# [ASSIGNMENT]
Exactly reproduce the line containing "The height and" and all later lines to the end of the entries, leaving the pictures out of your copy.
[[ DATA SHOWN open ]]
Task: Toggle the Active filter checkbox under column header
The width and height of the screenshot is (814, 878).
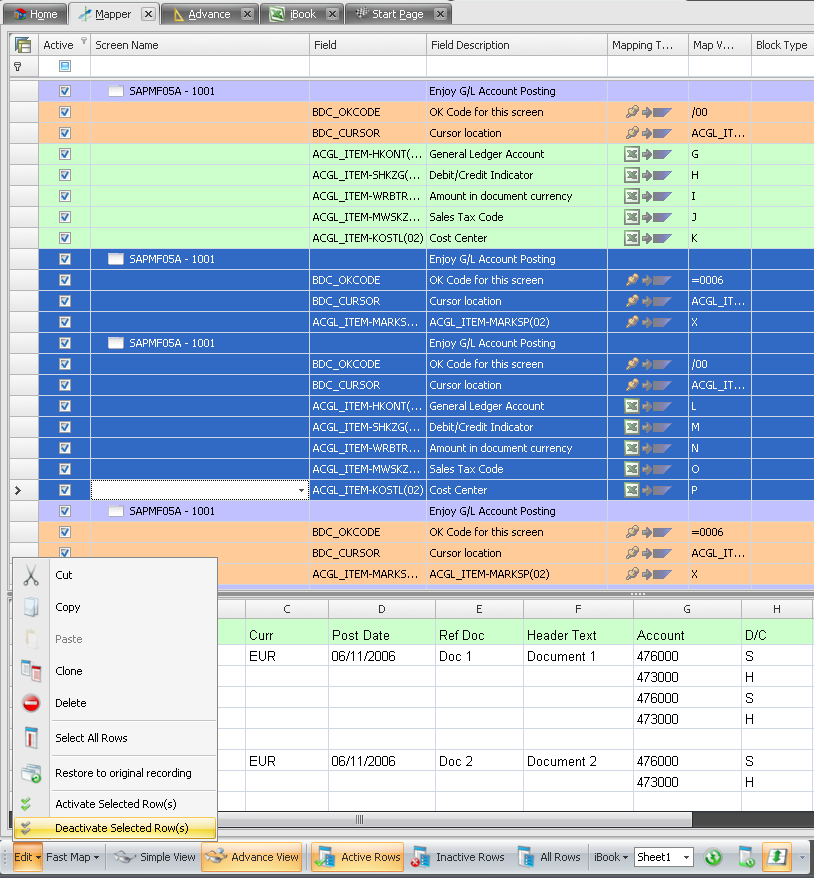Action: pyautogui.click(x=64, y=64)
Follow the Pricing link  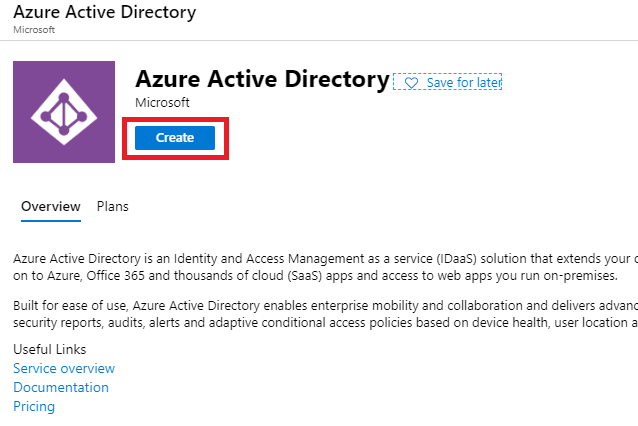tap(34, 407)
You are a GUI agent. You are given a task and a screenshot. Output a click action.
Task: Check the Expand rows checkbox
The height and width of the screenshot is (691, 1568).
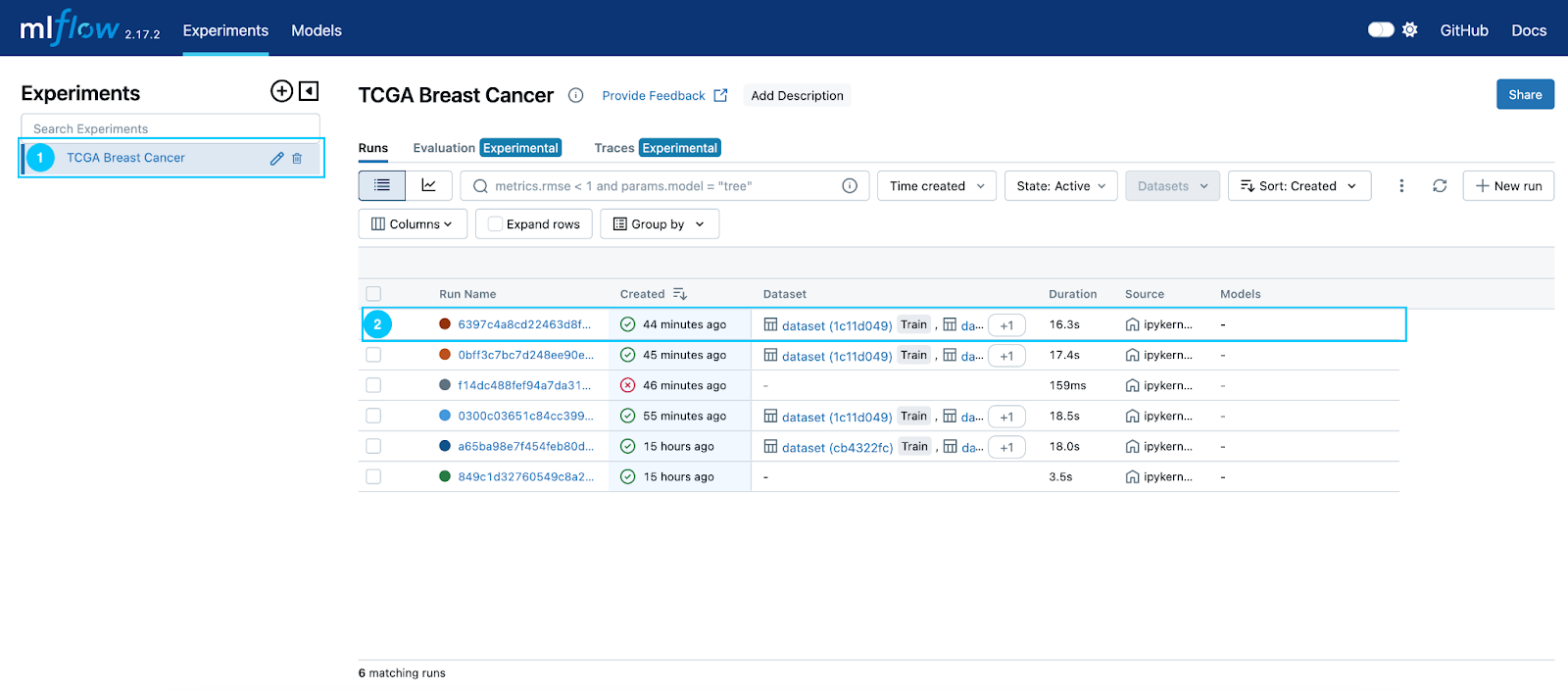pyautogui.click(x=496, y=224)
[[ DATA SHOWN closed ]]
# [ANSWER TO THIS PROBLEM]
The height and width of the screenshot is (691, 1568).
pyautogui.click(x=496, y=224)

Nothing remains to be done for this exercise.